Sor Juana, the Poet: The Sonnets
Yo no estimo tesoros ni riquezas;
y así, siempre me causa más contento
poner riquezas en mi pensamiento
que no mi pensamiento en las riquezas.
Sor Juana Inés de la Cruz is one of the foremost poets of el Siglo de Oro Español (the Spanish Golden Age). As a woman--indeed, a nun--writing in seventeenth-century New Spain, Sor Juana faced great persecution, especially toward the end of her life. Her writing established her as both a masterful writer and early feminist. In this lesson students will analyze two of Sor Juana’s sonnets: “A su retrato” and “En perseguirme, Mundo, ¿qué interesas?” in their original language of publication. The major characteristics of Spanish Golden Age poetry will be identified by analyzing the language, the structure, and the poetic devices used. Particular attention will be paid to the style el gongorismo (named after the great Spanish Golden Age poet Luis de Góngora y Argote), characterized by an “extreme Baroque,” including the Latinizing of language through an altered syntax, Latin terms, classical references, copious use of poetic devices, and the use of difficult vocabulary.

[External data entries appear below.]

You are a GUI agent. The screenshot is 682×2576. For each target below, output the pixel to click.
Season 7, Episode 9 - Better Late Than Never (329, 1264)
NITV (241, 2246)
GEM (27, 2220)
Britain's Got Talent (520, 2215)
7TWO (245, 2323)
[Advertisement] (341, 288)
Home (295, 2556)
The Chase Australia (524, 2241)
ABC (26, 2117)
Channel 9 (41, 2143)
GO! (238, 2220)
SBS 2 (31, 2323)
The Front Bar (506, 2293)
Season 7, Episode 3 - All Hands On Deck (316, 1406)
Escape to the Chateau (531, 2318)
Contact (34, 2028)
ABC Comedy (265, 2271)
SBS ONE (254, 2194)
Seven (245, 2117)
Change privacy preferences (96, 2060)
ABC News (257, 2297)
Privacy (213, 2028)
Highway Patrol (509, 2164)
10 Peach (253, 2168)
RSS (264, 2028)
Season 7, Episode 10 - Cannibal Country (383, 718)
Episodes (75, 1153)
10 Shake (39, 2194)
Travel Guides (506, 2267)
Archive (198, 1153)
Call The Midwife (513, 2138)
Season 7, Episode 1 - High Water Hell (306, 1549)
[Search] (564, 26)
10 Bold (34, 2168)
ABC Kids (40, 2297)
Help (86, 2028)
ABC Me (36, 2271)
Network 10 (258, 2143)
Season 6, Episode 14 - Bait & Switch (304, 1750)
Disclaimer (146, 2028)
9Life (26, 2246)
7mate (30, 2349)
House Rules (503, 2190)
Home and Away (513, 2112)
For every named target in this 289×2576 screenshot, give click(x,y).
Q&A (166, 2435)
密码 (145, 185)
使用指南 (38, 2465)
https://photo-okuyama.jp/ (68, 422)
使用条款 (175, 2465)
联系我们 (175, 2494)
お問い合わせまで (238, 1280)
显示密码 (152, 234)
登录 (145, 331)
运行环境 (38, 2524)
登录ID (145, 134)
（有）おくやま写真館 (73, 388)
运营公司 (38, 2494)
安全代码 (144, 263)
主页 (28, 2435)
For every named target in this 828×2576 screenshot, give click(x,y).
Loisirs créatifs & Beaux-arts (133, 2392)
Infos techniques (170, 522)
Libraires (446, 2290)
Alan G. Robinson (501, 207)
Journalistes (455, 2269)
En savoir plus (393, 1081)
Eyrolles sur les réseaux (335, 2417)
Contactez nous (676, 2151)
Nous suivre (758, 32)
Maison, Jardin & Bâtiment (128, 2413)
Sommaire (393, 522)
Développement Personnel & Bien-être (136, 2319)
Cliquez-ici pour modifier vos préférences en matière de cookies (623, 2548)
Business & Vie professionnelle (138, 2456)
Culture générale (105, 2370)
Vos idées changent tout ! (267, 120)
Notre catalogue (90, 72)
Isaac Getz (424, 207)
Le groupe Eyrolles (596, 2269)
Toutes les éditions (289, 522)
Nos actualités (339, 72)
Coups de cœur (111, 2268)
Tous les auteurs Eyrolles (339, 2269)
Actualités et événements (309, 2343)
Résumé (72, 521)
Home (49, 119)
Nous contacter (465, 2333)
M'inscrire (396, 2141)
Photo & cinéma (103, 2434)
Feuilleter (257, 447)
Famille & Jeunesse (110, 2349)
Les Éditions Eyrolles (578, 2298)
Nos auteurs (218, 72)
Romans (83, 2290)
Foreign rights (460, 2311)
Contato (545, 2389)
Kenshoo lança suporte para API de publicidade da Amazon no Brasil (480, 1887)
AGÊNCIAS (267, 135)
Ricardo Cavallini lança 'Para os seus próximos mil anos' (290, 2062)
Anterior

This lesson is intended for students with advanced proficiency in Spanish.
Why is Sor Juana considered one of the most important poets of the Baroque movement and the first great poet of Latin America?
What characteristics of the Baroque and of "el gongorismo" can be identified in the sonnets of Sor Juana Inés de la Cruz?
Understand how the historical and cultural contexts influence literary creation.
Identify and effectively analyze sonnets of the Spanish Golden Age in Spanish.
Listen and comprehend; read and analytically write about poetry in Spanish.